Many other endoscopes have been designed to examine different areas in the body but the first flexible one was designed by Rudolph Schindler in 1932 to examine the stomach.

Nowadays this is a routine procedure, and the devices are much more comfortable.

Briefly the stethoscope: eavesdropping?


Stethoscope is derived from the two Greek words, stethos (chest) and scopos (examination).

In the early XVIII century, physicians performed immediate auscultation by placing their ear directly on the patient to hear internal sounds but that was awkward and in 1816 Laënnec decided not to perform immediate auscultation in a young female, so he rolled a sheet of paper to create a tube and he could hear clearly the heart sounds. Bingo! The first stethoscope done.

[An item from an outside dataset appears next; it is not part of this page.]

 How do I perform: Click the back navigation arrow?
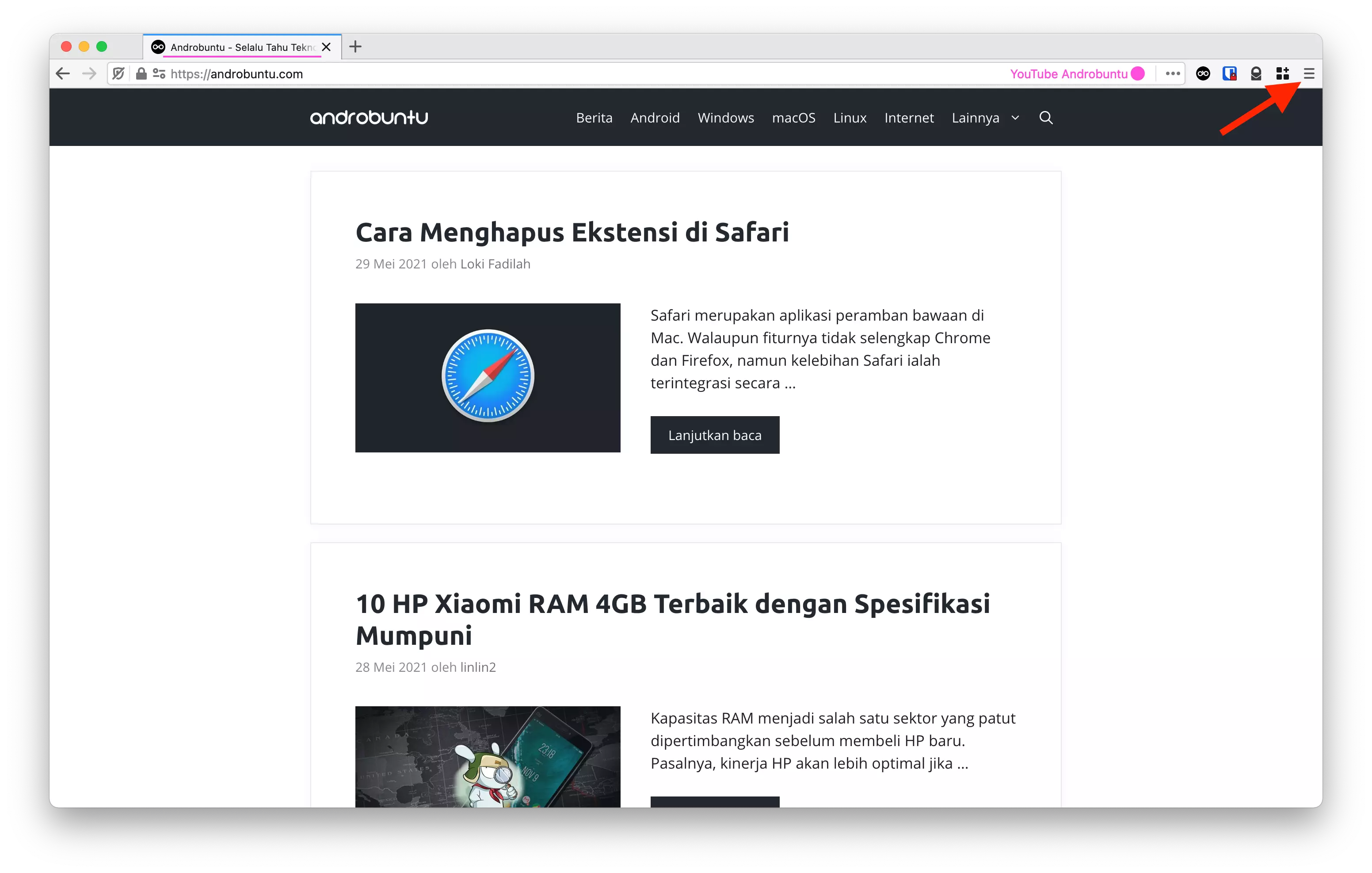(63, 73)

Much improvements since but the basics are the same. 

REFERENCES


1. MS Pearce, "A brief history of the clinical thermometer", QJM: An International Journal of Medicine, 95/4 (2002), pp 251-252

2. South Australian Medical Heritage Society Inc, Website for the Virtual Museum Retrieved from http://samhs.org .au/Virtual%20Museum/Medicine/stethoscopes/stethoscopes.htm

3. The Rose Melnick Medical Museum. A short history of stethoscopes. Retrieved from http://ros emelnickmuseum.wordpress.com/2009/12/01/a-short-history-of-stethoscopes

4. Spaner SJWarnock GL. A brief history of endoscopy, laparoscopy, and laparoscopic surgery. J Laparoendosc Adv Surg Tech A. 1997;7(6):369-73.